- **EXERCISE REQUIREMENTS**:
Within the records below, find each line that holds the string "section", then copy it.

- **RECORDS SHOWN**:
══════
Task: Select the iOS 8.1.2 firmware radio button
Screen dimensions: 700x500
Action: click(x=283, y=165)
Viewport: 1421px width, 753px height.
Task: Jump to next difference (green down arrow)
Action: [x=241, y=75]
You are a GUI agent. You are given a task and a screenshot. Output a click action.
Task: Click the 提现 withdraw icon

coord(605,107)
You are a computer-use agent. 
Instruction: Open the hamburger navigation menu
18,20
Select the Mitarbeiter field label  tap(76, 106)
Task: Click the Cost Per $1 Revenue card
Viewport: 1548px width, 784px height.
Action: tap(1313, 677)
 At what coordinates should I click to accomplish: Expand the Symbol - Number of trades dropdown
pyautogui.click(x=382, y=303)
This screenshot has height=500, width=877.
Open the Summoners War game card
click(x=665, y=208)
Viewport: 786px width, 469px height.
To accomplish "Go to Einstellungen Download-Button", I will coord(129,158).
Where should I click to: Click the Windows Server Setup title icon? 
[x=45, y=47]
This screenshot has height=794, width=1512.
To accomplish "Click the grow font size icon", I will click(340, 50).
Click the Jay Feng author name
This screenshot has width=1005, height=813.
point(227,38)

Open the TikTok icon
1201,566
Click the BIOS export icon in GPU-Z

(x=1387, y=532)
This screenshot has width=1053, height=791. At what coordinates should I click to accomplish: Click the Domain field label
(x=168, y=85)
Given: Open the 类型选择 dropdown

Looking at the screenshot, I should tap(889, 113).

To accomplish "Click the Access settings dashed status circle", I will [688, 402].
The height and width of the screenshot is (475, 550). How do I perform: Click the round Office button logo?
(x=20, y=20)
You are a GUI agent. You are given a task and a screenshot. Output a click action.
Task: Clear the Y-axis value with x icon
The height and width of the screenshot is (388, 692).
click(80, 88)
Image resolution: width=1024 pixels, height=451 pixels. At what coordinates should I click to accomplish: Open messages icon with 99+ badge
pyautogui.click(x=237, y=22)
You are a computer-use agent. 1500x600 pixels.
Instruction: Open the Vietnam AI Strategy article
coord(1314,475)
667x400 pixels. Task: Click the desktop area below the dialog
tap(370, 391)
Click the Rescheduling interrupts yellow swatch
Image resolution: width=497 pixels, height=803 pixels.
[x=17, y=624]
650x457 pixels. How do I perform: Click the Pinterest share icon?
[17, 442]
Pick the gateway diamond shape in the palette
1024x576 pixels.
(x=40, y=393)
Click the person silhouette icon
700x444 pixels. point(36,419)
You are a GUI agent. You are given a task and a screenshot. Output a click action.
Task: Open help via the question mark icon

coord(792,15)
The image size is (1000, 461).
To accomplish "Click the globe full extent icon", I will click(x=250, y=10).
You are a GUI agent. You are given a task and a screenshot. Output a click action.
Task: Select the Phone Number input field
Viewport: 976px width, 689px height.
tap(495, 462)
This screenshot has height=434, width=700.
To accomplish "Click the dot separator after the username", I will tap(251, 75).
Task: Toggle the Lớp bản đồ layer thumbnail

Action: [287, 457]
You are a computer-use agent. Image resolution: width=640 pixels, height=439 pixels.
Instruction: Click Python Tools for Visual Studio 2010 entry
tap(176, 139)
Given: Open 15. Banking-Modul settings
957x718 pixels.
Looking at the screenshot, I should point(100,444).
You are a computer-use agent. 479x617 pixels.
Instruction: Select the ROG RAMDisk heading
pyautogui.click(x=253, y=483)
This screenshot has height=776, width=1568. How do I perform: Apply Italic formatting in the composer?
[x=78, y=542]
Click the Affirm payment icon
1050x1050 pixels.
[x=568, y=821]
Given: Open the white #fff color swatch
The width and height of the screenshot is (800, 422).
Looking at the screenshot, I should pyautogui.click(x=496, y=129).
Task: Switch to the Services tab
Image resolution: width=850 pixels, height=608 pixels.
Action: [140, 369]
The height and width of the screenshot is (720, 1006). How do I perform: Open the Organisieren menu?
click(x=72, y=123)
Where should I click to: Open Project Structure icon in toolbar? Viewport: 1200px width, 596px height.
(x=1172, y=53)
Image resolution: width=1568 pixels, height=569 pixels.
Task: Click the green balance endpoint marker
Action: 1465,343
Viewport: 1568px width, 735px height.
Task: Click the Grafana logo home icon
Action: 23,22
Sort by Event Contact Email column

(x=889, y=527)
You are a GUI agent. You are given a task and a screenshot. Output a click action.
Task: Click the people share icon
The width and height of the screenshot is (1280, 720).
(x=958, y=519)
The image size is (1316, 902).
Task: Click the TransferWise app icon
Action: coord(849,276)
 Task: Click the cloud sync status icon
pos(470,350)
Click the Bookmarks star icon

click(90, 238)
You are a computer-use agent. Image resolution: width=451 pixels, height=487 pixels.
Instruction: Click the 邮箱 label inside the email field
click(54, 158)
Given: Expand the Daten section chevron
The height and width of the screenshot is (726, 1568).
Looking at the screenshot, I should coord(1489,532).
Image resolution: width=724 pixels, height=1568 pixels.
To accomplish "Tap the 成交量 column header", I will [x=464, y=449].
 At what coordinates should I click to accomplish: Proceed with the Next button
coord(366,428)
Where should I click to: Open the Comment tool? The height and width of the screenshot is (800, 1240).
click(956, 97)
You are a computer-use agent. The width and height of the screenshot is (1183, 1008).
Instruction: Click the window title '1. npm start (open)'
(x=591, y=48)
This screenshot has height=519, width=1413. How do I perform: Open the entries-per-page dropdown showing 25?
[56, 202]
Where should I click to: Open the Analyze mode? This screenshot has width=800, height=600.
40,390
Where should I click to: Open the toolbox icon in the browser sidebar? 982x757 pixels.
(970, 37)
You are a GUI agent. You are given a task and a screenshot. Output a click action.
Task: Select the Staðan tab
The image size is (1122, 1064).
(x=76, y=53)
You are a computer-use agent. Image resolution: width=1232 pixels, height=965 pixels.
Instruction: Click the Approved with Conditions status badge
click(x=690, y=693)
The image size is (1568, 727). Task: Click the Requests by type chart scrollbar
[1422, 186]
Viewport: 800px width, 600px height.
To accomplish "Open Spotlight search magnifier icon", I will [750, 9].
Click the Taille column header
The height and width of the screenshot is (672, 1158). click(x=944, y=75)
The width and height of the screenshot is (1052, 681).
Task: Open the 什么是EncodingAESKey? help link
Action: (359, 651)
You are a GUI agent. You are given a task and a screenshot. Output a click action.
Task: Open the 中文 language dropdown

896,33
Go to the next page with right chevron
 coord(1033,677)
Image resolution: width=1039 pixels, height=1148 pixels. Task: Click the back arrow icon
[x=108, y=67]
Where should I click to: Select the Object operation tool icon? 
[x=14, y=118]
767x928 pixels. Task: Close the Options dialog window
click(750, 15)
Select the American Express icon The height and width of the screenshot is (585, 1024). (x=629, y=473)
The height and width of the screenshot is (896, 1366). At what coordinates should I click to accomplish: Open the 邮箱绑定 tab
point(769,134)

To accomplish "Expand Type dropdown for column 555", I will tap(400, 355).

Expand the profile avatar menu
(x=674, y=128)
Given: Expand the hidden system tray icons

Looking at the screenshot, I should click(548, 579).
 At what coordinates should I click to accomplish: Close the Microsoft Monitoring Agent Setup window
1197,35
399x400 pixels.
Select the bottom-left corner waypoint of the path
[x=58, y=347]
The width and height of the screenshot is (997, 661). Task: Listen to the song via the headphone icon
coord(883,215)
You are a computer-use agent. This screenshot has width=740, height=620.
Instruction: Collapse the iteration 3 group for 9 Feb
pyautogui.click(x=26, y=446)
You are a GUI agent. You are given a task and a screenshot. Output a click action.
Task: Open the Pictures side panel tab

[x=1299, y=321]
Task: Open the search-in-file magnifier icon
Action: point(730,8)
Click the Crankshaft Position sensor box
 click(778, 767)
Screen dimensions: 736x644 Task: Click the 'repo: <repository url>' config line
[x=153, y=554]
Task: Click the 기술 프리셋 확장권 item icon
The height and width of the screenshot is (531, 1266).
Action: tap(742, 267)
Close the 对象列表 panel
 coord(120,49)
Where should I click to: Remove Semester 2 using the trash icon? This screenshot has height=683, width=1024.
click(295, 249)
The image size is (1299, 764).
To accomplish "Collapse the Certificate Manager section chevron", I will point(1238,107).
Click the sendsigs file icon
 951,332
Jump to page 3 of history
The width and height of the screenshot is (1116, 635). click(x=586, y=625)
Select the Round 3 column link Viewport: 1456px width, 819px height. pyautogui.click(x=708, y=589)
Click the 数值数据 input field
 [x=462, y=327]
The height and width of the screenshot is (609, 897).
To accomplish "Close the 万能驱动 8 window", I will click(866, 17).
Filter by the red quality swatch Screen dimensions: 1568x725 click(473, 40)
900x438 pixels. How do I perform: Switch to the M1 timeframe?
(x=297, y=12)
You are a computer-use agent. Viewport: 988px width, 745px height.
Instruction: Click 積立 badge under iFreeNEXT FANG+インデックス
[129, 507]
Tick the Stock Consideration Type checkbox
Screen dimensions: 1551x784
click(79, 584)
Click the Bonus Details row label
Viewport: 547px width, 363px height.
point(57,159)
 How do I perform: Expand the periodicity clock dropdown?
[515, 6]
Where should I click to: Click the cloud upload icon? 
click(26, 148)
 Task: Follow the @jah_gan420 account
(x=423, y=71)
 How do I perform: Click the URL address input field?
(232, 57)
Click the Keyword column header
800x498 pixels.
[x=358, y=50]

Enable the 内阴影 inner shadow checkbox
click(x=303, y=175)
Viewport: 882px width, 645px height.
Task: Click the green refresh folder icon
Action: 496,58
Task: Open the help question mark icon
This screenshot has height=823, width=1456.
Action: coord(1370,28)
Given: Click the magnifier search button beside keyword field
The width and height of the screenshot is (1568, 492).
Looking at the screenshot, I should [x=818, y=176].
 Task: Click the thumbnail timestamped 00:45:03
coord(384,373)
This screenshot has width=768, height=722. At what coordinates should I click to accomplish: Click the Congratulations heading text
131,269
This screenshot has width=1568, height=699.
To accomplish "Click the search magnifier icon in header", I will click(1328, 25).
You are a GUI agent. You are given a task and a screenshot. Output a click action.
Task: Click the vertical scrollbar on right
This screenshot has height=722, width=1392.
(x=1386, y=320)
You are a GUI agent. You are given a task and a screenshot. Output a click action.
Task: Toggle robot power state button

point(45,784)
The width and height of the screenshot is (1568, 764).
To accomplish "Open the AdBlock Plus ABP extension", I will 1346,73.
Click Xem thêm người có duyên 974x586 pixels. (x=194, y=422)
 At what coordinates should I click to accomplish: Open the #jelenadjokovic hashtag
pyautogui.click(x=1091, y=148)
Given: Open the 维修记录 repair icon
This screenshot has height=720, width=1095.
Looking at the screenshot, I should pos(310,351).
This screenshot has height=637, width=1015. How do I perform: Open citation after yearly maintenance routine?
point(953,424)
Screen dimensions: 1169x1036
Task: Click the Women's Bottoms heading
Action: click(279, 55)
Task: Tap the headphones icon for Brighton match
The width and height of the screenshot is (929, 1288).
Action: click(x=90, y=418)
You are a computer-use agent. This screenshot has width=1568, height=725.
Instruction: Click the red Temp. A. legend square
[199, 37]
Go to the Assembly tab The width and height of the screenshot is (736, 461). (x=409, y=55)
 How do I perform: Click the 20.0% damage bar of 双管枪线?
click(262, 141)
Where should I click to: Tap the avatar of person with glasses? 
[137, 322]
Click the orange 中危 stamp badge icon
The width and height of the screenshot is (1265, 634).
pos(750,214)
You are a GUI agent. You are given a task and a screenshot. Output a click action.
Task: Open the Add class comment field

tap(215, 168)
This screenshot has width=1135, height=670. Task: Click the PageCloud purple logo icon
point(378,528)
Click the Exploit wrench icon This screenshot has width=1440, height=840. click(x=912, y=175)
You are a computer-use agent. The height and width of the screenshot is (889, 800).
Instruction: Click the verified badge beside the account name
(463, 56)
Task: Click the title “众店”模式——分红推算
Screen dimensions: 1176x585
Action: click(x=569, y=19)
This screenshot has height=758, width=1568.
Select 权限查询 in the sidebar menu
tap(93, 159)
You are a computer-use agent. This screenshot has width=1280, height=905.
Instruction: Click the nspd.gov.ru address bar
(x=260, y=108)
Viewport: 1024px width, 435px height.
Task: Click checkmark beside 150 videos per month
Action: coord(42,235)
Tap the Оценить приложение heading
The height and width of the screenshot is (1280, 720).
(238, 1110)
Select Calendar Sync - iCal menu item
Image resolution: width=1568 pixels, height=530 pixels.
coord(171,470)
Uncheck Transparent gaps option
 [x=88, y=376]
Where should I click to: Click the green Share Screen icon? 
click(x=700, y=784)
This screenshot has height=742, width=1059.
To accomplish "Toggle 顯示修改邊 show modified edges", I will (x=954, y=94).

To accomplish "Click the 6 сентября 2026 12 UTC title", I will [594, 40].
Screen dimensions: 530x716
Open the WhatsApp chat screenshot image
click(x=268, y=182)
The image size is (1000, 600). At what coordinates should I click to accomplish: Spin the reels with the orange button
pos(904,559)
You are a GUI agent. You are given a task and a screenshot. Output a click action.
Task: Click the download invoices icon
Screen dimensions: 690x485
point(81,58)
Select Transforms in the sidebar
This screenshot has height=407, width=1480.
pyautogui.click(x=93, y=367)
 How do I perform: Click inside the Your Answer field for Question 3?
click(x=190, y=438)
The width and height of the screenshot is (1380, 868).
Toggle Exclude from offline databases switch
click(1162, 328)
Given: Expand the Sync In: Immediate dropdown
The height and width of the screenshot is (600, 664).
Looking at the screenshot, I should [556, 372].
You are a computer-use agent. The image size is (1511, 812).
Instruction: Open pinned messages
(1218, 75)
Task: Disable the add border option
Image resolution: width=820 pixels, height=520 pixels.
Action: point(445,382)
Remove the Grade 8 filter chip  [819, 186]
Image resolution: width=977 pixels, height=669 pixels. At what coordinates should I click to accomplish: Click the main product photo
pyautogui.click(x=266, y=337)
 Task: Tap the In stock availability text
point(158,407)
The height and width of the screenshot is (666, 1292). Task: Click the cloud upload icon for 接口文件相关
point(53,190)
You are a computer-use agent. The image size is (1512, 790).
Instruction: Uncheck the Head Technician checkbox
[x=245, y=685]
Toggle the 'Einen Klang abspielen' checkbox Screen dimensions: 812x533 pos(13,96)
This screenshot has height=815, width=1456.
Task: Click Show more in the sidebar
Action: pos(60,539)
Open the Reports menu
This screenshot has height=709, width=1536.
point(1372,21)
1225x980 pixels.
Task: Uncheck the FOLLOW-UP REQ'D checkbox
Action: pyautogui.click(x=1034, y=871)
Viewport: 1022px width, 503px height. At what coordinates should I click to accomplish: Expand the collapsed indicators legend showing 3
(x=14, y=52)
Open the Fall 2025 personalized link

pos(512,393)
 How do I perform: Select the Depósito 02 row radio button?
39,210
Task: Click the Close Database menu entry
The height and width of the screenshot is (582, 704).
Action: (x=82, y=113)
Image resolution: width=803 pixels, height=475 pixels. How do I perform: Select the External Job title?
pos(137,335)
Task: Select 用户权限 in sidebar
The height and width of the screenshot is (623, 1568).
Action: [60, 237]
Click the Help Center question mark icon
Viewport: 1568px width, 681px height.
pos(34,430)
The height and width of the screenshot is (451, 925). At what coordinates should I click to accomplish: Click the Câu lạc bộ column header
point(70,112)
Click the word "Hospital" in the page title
══════
- **OUTPUT FOR THIS TASK**:
Given: Expand the Daten section chevron
To accomplish "Collapse the Certificate Manager section chevron", I will point(1238,107).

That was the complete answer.